__Excerpted passage__

********************

At the extreme end of the scale, it is not unreasonable also to suggest that there is more than a passing resemblance between “nuclear winter” fears during the Cold War and the threat of nuclear ASAT use making large swaths of low-earth-orbital space uninhabitable for unhardened satellites due to the excitation of the Van Allen radiation belts that could persist for months or years. The latter effect would be far less cataclysmic, and more easily generated, than the former, but both would have global and relatively long-term consequences that bear heavily on the deterrence calculus for prospective attacks that might trigger such results.

Differences: An Abundance of Uniqueness

These and other parallels between nuclear and space deterrence, and between nuclear and space power more generally, are significant and can be illuminating; failing to be aware of them would certainly be unfortunate. On the other hand, not recognizing the differences between the two subjects can be actively perilous, leading to misconceptions that invite strategic surprise and major policy missteps.

********************

__Data provided__
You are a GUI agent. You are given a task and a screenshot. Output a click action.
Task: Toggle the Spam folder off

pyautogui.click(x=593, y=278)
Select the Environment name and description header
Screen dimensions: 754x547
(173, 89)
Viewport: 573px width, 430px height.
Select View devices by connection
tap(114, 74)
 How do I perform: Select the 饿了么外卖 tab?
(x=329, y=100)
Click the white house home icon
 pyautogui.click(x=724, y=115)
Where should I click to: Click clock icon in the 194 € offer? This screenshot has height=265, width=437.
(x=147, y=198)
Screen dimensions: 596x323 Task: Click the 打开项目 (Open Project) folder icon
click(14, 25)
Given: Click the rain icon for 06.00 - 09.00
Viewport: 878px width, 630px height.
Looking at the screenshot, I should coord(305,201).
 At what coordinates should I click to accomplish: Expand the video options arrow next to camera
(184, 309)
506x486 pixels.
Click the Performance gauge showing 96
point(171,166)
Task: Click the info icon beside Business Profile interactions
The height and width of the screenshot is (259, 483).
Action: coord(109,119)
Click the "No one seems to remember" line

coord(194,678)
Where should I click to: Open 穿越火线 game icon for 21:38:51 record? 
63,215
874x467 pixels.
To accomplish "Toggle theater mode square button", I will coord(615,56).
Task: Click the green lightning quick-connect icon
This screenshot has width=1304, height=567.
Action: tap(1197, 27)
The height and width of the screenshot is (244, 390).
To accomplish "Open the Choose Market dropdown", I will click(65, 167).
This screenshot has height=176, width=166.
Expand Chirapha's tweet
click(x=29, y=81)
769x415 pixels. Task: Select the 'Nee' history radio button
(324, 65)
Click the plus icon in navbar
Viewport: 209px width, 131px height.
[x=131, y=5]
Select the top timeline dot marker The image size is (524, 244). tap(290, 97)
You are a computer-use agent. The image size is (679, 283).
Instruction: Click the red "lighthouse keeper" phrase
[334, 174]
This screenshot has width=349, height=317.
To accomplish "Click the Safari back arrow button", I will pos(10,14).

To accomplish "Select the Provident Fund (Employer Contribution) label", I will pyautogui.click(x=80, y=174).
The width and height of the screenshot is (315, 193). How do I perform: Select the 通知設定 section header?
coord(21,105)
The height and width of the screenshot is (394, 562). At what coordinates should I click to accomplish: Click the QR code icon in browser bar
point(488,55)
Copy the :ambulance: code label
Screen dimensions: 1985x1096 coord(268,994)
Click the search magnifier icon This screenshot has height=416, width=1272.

********************

__What you need to do__
1. In two sentences, what does the passage on nuclear and space deterrence say?
2. Pick up the passage on nuclear and space deterrence after its last sentence and write the paragraph that follows.

__Expected results__
1. The passage likens Cold War fears of "nuclear winter" to the threat that a nuclear ASAT could excite the Van Allen radiation belts and leave large swaths of low-earth orbit uninhabitable for unhardened satellites for months or years. That effect would be less cataclysmic and easier to cause, but both would have global, long-term consequences that weigh on deterrence, and while such parallels between nuclear and space deterrence are illuminating, failing to recognize their differences is actively perilous and can invite strategic surprise and major policy missteps.

2.
Theory

In spite of the similarities identified above, nuclear deterrence and space deterrence aren’t really parallel concepts. Indeed, it is not entirely clear that space deterrence is a very useful construct – we do not speak of air or naval deterrence as distinct categories, after all, because of the degree to which conventional warfare in different do-mains is usually intermingled. Military space activities, too, are intimately connected to operations and capabilities in the other domains. This is not to say that deterring attacks against satellites and other space-related targets is not a matter of importance, only that it is a policy problem that may be less separate from other deterrence challenges than is often assumed.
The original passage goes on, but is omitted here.